Dès lors, il revint aux comptoirs de la mer Noire d’alimenter ce commerce. Dans ces ports, reliés aux actifs et anciens marchés de l’intérieur, les Italiens s’approvisionnaient sans difficultés. Et les Vénitiens, depuis La Tana, Trébizonde, mais Constantinople aussi, conduisaient les hommes en Egypte, à Alexandrie, où ils étaient revendus, tandis que les femmes, Russes, Circassiennes, Tartares, poursuivaient jusqu’à Rialto. On les y achètait pour quarante ou cinquante ducats.12 Les bouleversements des dernières décennies du XVe siècle ruinèrent cette traite et des esclaves noirs, captifs plutôt que captives, commencèrent à arriver à Venise.13 Ce phénomène, dont rend compte la peinture vénitienne, je pense au Miracle du Bois de la Vraie Croix de Carpaccio ou au Miracle de la Croix de Gentile Bellini, demeura cependant limité au regard du commerce qu’organisaient les Portugais puis les Espagnols.
A Venise, les esclaves masculins étaient donc rares.

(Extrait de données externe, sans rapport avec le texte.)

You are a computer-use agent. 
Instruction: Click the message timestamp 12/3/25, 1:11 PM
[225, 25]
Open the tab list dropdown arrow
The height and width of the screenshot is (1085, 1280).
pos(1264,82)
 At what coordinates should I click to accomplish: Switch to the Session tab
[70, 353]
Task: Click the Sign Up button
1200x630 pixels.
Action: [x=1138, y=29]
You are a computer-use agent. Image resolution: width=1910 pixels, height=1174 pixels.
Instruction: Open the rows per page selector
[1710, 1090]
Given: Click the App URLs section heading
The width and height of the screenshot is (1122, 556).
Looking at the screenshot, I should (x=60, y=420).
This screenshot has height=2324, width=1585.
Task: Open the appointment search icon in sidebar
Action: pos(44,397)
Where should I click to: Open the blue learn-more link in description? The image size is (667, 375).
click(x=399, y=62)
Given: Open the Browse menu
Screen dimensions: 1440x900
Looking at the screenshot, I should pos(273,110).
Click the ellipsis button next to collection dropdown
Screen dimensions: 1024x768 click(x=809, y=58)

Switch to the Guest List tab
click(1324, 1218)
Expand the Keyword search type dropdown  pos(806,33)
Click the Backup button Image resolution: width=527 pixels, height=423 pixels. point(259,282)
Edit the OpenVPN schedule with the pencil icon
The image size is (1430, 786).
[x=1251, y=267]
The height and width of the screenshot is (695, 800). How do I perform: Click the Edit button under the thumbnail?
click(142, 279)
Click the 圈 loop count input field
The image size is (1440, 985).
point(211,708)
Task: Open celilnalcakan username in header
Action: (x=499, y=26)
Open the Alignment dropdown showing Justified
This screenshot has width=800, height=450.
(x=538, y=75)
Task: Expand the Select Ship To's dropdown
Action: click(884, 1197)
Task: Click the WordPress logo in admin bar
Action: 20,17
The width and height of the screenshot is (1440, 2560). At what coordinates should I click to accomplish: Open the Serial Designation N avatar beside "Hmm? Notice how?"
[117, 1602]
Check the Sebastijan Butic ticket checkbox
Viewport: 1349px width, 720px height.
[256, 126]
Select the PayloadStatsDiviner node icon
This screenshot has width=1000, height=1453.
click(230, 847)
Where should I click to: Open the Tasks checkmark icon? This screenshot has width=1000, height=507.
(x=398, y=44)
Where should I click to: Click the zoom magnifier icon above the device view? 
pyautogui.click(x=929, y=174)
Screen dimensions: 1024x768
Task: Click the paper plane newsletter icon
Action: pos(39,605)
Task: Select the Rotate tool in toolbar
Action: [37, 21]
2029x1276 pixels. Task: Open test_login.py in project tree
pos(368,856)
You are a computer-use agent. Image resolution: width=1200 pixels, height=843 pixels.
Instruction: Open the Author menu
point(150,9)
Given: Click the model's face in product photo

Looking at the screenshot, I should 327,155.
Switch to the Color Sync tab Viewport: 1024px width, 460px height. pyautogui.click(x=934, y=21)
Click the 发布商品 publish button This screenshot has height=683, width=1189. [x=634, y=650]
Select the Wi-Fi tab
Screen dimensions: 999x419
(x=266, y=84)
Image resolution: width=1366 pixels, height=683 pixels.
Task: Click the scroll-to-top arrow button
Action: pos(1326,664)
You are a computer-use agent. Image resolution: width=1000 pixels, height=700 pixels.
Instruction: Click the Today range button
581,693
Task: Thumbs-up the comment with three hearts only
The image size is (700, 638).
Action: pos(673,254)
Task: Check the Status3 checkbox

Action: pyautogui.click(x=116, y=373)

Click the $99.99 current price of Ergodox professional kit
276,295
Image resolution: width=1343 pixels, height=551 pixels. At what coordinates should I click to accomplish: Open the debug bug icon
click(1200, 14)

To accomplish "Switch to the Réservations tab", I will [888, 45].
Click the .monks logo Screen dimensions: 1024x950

Interdits dans l’enceinte de l’Arsenal, présents auprès de quelques artisans, on les retrouvait plutôt dans la suite des nobles, employés à les servir, à les escorter ou à les mener en gondole. La main d’œuvre servile, principalement féminine, était surtout utilisée à la maison. Peu d’informations filtrent toutefois des sources. Des contrats négocient ventes ou reventes. Les testaments, quand ils signalent un petit legs, éclairent brièvement ces femmes nombreuses, que les hommes de la maison ont parfois engrossées. Quelques procès citent, de même, ces étrangères dont on craignait les philtres ou les manigances et renvoient aux drames, aux jalousies que l’«ennemie domestique» pouvait provoquer dans ces larges maisonnées.14 Étudiant l’esclavage, on ne rassemble en somme que de menus faits, les ombres légères de quelques vies. Il reste que les affranchissements existaient, surtout à la mort du propriétaire, et que le statut servile n’était pas transmissible. Le «stock» d’esclaves devait donc être constamment renouvelé. Quant aux esclaves libérés et aux enfants d’esclaves, ils se fondaient dans la masse des populaires et seuls parfois leurs noms, empruntés à ceux de leurs anciens maîtres, permettaient de les identifier.
C’est cette image qui peut être proposée du monde du labeur vénitien, bien qu’elle soit assurément incomplète. Les sources manquent en effet, est-il besoin de le préciser, pour mieux déterminer les hiérarchies et les clivages, pour donner vie à ces acteurs d’une chronique économique qui a longtemps semblé comme sans grand relief au regard de l’aventure maritime.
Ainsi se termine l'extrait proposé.